The personnel system would continue implementing Lingao's examination-based evaluation methodology while prioritizing front-line and operational staff. Alongside enhanced front-line subsidies, personnel exchanges would be strengthened. Newcomers would invariably begin in tax administrator and front-desk collection positions. Only after achieving "competent" ratings or higher in both roles and completing requisite years of service could they transition to agency work.

Following the plan agreed upon with Ai Zhixin, Wang Qiyi reorganized Finance and Tax Bureau personnel after completing the post-resumption comprehensive examination.

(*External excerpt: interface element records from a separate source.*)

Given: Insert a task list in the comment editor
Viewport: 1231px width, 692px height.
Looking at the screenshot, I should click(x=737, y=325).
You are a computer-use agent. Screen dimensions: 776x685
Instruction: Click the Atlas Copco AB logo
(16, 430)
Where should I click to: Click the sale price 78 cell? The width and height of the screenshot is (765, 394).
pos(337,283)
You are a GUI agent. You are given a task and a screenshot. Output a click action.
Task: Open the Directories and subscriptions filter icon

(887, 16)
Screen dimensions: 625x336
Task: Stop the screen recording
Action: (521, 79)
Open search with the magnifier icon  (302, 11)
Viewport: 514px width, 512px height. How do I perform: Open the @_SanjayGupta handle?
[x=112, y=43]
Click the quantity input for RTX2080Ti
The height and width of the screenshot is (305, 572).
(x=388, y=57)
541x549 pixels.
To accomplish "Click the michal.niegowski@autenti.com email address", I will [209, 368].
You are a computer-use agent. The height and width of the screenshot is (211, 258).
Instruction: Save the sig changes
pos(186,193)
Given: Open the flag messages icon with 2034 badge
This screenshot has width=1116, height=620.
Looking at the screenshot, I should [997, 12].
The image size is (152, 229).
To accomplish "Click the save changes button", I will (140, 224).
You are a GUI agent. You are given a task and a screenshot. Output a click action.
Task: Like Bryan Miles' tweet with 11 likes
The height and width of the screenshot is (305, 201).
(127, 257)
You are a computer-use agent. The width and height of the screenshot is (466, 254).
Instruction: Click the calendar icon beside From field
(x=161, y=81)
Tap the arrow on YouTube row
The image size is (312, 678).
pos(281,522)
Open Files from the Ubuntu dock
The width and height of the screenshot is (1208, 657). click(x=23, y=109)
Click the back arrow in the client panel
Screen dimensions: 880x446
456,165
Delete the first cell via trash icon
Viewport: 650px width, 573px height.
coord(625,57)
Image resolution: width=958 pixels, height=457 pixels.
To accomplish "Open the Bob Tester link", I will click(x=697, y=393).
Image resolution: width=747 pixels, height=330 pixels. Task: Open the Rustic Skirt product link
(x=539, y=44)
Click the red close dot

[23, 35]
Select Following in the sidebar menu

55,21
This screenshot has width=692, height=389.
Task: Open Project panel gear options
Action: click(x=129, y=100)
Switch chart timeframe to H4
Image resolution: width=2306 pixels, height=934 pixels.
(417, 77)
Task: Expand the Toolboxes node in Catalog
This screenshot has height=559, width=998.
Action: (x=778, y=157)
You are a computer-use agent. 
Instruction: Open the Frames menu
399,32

Excluding fewer than ten logistics staff and employees tragically lost during the plague, the Bureau now counted seventy-eight operational personnel. Adhering to the principle of mixed veteran-novice groupings, they were divided into eight ordinary teams of nine members each. The remaining six individuals formed Wang Qiyi's personal team. These nine teams would conduct a thorough survey of Guangzhou city, divided by district. Each district would receive cross-verification from at least two different teams. Wang Qiyi's team, besides covering its assigned district, would also conduct spot audits of inspection work in other areas.

"Sharpening the knife doesn't delay the woodcutting," Wang Qiyi had explained to Ai Zhixin at the previous briefing. "We possess considerable data, but I want these people walking the ground, seeing things firsthand. The root of tax collection is the tax source. The clearer and more comprehensive our grasp of tax sources, the smoother subsequent operations will be. We can delay collection by a day, but this foundation must be solid."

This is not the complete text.